Over the last 150 years, the average global temperature on Earth has rapidly increased. This detrimental impact has created–among many others–widespread famine, the melting of ice caps, larger, more frequent storms, drought, and poverty. The cause of such disaster lies behind the hands of humans. Due to the heavy reliance on fossil fuel mining and usage, greenhouse gasses are emitted into the atmosphere, including methane, carbon dioxide, nitrous oxide, etc. Geologic carbon sequestration (GCS) has emerged as a promising technology to mitigate the environmental impacts from increased atmospheric CO2. GCS involves the process of artificially injecting CO2 into underground geologic formations such as saline aquifers and depleted oil and gas reservoirs. One of the main advantages of GCS is that it allows us to continue using fossil fuels as a source of energy while mitigating their environmental impacts. Fossil fuels are currently the primary source of energy for most countries around the world, and it is unlikely that we will be able to transition to renewable energy sources overnight.
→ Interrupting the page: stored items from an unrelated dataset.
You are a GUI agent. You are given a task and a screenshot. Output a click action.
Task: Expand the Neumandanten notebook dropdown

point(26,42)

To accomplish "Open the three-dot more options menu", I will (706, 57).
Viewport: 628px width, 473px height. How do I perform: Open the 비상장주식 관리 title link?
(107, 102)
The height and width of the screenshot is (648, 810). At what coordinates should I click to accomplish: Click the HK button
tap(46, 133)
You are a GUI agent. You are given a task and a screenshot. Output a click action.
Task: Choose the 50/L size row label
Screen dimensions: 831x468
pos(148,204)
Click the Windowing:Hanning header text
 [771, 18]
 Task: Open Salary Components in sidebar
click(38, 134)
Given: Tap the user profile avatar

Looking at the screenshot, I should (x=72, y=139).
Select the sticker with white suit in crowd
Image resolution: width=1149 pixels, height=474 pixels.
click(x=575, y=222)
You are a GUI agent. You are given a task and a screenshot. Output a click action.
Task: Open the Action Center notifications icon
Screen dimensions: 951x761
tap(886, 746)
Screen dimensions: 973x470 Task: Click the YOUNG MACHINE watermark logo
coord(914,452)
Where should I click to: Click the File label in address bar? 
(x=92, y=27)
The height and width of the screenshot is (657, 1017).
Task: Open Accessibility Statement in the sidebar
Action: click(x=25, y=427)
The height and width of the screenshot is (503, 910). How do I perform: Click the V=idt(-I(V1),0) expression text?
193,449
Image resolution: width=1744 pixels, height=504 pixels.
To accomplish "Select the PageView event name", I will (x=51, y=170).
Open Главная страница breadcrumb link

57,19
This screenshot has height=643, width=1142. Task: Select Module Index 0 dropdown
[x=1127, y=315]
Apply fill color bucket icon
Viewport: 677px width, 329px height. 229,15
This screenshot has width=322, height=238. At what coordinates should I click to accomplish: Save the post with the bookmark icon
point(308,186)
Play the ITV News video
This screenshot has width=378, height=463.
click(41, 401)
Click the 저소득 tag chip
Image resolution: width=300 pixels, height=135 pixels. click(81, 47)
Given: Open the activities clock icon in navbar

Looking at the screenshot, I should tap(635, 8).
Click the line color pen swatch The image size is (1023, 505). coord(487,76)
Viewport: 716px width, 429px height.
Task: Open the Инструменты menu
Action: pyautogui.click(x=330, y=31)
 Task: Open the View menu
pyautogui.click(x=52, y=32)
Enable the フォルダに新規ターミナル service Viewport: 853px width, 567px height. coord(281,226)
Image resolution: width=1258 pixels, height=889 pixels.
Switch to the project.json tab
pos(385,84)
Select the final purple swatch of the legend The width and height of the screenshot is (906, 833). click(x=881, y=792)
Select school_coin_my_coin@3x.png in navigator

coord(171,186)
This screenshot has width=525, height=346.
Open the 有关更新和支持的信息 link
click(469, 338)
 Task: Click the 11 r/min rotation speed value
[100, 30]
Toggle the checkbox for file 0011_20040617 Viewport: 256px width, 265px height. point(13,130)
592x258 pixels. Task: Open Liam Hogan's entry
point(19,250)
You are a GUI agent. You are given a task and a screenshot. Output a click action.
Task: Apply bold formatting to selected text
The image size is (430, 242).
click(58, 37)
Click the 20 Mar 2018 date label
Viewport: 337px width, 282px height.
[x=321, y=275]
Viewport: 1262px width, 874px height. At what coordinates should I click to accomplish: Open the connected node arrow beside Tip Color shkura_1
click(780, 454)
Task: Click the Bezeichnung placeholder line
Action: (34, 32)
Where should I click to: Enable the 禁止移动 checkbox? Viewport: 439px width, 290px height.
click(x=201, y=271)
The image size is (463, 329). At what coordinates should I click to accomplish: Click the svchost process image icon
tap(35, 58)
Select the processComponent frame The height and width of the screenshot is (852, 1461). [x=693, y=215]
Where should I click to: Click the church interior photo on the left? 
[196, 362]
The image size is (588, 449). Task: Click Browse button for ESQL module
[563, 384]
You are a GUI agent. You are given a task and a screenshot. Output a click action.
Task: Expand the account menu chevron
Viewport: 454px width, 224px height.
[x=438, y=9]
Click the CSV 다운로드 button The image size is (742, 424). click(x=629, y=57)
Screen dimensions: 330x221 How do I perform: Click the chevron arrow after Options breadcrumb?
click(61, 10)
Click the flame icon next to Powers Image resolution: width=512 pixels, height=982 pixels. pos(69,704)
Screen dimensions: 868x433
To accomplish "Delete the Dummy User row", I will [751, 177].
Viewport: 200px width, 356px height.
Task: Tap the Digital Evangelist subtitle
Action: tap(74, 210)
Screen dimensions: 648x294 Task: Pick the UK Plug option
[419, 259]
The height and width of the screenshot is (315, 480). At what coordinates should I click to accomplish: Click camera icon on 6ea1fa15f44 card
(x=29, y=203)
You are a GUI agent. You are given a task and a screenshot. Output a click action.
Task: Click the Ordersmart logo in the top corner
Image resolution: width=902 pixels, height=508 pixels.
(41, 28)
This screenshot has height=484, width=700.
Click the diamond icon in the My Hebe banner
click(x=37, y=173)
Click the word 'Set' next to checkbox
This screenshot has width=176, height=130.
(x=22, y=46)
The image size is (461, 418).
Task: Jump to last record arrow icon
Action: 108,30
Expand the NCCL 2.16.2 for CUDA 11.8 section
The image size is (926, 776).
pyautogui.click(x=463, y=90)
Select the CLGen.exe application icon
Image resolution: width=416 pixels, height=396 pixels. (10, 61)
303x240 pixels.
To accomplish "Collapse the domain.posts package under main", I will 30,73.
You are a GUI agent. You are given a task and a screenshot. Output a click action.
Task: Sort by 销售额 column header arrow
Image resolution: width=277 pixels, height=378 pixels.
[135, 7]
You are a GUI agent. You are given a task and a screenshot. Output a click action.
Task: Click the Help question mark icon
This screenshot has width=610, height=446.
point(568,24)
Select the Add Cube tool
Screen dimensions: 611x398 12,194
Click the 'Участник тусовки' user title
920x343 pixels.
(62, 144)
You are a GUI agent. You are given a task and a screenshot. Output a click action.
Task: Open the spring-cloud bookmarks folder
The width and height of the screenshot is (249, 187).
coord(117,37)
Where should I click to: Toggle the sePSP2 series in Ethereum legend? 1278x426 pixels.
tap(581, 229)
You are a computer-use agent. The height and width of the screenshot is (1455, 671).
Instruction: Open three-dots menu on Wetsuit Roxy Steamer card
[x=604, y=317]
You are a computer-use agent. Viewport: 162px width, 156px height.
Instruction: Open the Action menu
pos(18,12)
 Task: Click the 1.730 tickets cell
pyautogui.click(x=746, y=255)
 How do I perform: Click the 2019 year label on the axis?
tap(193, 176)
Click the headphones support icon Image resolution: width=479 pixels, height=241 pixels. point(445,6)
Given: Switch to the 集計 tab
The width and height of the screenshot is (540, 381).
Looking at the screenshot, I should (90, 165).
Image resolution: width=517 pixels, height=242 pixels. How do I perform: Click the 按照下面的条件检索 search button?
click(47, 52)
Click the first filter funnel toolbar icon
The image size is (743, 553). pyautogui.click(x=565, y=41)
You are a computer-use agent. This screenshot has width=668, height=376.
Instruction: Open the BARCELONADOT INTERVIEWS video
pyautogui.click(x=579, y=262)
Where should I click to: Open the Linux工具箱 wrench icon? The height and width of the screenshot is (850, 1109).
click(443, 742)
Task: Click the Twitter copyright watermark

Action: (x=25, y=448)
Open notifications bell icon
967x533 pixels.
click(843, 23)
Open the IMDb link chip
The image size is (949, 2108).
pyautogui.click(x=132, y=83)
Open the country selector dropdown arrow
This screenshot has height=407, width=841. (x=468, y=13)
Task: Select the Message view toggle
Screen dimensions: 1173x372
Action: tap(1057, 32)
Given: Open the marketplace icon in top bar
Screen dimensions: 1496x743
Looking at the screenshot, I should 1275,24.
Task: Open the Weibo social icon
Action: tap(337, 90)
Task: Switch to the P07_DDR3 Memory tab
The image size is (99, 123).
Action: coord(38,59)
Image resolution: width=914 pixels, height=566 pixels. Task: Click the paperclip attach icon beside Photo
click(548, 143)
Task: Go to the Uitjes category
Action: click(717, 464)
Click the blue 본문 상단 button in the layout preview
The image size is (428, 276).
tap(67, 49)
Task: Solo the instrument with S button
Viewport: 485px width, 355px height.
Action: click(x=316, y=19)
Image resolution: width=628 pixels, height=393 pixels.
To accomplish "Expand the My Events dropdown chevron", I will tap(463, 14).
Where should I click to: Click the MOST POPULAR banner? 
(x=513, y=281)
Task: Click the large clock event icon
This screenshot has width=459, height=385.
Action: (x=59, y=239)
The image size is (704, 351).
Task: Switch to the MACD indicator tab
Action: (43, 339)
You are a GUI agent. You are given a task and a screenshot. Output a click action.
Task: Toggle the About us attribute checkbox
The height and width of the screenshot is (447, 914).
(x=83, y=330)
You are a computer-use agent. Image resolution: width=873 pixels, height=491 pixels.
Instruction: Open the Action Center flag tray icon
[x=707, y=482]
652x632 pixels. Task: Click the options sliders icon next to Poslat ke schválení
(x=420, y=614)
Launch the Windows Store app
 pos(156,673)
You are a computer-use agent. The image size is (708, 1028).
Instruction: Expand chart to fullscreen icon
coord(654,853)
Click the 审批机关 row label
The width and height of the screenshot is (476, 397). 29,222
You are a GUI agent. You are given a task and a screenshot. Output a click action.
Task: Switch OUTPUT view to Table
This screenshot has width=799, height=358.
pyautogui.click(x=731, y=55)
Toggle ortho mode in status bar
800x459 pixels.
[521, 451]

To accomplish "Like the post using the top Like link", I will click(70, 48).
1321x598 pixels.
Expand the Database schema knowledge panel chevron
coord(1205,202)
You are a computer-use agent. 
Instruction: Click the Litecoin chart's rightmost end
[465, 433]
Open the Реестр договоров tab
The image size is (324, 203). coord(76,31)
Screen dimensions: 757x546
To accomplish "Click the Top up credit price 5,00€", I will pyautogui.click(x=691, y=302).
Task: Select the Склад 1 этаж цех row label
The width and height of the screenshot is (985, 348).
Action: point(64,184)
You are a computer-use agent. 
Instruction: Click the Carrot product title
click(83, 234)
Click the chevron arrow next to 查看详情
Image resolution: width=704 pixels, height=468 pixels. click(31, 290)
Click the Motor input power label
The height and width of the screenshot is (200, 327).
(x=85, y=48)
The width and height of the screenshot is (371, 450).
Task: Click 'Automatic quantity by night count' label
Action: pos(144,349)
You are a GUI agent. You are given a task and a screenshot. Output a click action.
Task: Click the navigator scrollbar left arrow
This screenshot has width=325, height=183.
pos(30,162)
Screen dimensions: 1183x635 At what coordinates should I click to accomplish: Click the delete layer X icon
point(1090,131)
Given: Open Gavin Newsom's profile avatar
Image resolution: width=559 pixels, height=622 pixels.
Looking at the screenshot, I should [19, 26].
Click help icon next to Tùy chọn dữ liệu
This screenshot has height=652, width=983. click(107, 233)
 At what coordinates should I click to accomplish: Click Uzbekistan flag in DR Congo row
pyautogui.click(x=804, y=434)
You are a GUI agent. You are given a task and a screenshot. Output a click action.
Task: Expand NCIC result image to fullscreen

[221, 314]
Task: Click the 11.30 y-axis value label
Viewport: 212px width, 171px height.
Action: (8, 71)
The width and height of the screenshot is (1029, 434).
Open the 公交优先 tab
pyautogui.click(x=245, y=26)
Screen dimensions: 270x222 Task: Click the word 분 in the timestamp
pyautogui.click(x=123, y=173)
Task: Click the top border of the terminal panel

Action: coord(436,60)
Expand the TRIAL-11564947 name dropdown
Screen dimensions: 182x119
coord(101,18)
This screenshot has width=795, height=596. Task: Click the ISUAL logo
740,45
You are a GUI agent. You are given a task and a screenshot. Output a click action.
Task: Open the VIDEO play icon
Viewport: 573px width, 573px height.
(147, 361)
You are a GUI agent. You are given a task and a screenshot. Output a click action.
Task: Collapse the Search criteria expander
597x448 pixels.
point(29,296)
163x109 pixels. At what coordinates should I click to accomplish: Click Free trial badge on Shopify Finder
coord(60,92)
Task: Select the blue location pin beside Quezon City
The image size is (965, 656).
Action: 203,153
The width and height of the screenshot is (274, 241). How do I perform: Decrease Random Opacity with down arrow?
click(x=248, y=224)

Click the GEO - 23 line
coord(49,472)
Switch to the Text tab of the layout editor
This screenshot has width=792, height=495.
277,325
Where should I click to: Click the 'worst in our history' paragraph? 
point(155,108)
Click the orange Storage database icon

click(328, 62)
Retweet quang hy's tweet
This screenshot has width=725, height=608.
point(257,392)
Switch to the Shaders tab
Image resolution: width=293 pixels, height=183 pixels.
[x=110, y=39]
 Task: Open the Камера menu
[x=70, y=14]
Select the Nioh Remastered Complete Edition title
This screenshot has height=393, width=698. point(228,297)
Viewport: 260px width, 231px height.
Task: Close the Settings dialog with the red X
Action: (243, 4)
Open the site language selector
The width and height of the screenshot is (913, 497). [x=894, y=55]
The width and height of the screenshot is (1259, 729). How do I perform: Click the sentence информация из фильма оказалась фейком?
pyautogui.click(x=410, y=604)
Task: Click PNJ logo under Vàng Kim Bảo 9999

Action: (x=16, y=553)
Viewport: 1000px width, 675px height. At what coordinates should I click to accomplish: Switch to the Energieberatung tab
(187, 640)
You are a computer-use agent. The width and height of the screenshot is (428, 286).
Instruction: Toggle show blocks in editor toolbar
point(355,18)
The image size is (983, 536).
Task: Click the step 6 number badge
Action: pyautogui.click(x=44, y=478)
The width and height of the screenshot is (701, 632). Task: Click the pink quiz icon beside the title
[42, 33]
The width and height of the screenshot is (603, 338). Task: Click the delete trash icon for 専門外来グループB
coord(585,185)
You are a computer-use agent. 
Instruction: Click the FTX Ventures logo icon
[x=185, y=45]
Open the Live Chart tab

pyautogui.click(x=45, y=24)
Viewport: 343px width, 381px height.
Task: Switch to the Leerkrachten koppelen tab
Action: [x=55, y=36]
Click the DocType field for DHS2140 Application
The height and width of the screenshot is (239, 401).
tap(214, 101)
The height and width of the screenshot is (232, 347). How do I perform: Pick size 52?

To guarantee safe and long-term GCS, it is essential to find and determine optimal porous storage formations capped by low-permeability layers called caprocks as geologically sequestered CO2 could potentially encounter unidentified (or unwanted) pathways (e.g., boreholes, microfractures within caprocks, and fault zones), which could serve as CO2 leakage pathways directly connecting deep storage formations to shallow potable aquifers or to the atmosphere. Occurrence of such CO2 leakage from the storage formation could result in the failure of GCS and also has a detrimental effect on public and environmental health.
The flow of CO2 through microfractures is critical to ensure a secure CO2 storage and quantifying potential leakage rates. Rock fractures are naturally rough-walled, which highly affects the CO2 flow behavior and causes local trapping of CO2 on the fracture surface. The physics governing the dynamics of multiphase flow of CO2 and water and capillary trapping of CO2 in rough-walled fractures have remained largely unexplored. In this study, computational fluid dynamics and high-performance computing systems will be leveraged to study the pore-scale controls such as the fracture aperture size, surface roughness, and wettability on transport and trapping of CO2 in rough-walled fractures.
This experiment will leverage computational fluid dynamics and high-performance computing to explore the dynamics of CO2 transport and trapping in rough-walled fractures focusing on the effect of fracture geometric factors such as aperture, roughness, and wettability.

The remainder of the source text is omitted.